Xenos does have vertex shader pipes, it's just that those pipes are the same ones as the pixel shader pipelines. In general, RSX would have more raw pixel shading power than Xenos even with 18 pipes, but that's really based on the theoretical figures. Chances are that the Cg compilers won't really produce code that will effectively maintain that peak 5 ops per cycle in the pixel shaders, though I can imagine 2x vector ops or 2x scalar ops (which is something that Xenos can't do) at a given time is achievable through a large section of a single shader. The per-pipeline vertex shading power of RSX is basically the same as Xenos, but obviously, Xenos could allocate more pipelines at a time to vertex processing if needed. The per-pipeline pixel shading power of RSX is more than double that of Xenos, but they both have some little features that the other can't do. In Xenos' case, most of those differences in pixel shading features happen to be flexibility-related, while in RSX, they're more performance-related.

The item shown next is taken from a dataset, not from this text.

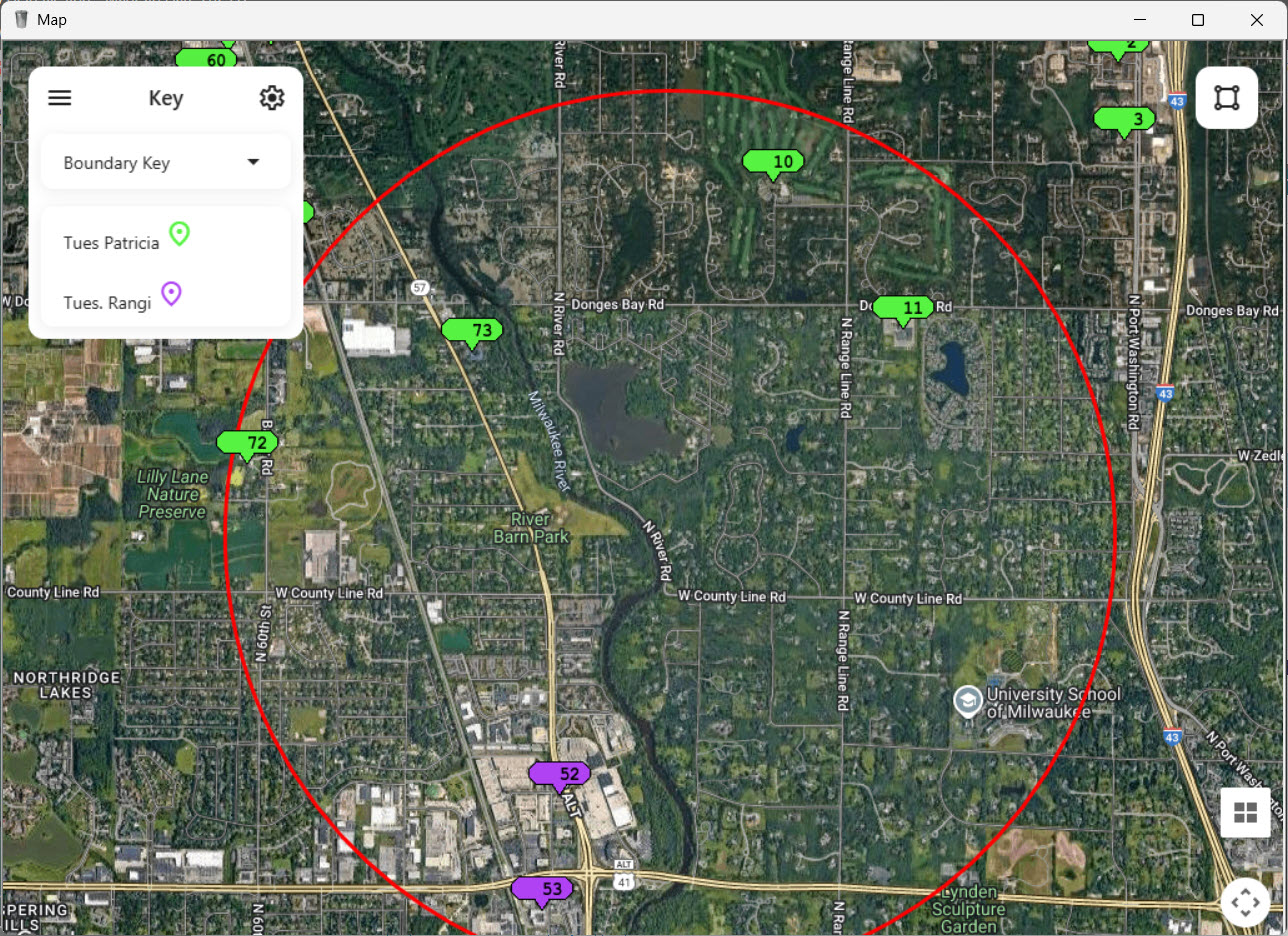
Task: Open Key panel settings gear
Action: click(x=272, y=98)
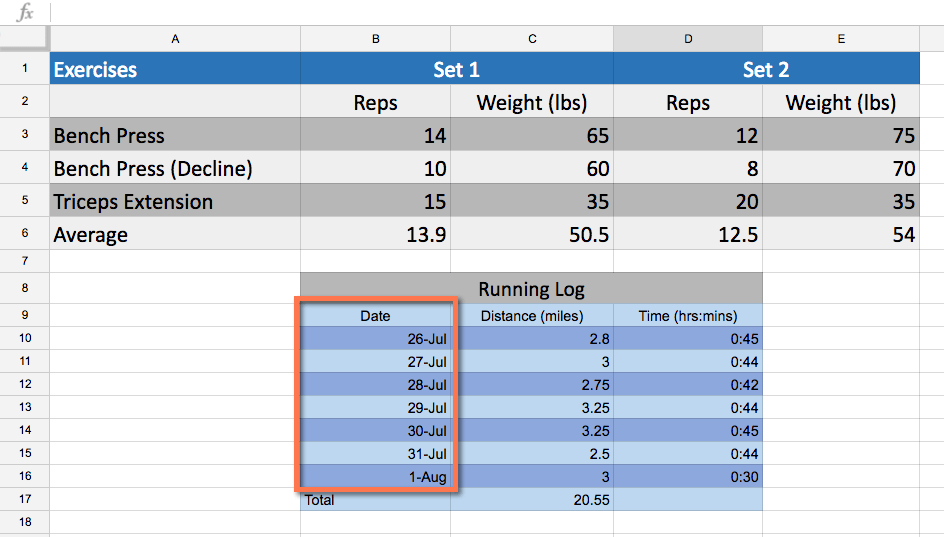944x537 pixels.
Task: Select the Bench Press (Decline) cell
Action: [175, 169]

The main advantage Xenos has in shading performance is hiding latencies on both sides. Things like texture access at the vertex level -- any texture access is high latency, and the problem is that the processing of pixels is always much higher in volume than the processing of vertices. Both GPUs will be able to hide this latency when shading pixels, but Xenos can at least interleave pixel processing threads with vertex processing threads so that it can also hide the latencies better on the vertex side.
Lekko
02-06-2006, 08:20 PM
Has anyone considered that the RSX may have more than 32 pipes, but they will be turned off for redundancy? Everyone seems to figure that 32 is the cap, but what if that's the bottom cutoff? Just playing Devil's advocate. (probably wrong, but might as well ask.)
xbdestroya
02-06-2006, 08:35 PM
People think 32 is the cap, with redundancy bringing it to 28 possibly, because NVidia's upcoming G71 chip is rumored to have 32 pipes. Pixel pipes for clarity. The theory simply stems from the notion that RSX will be an adapted NVidia design. But sure there's no reason to think RSX couldn't be even larger (unlikely) or a good bit smaller (hope not). It certainly doesn't have to follow the roadmap set by NVidia's desktop line at all in order to adhere to the architecture - it just makes it easier for us to discuss if we do that. :)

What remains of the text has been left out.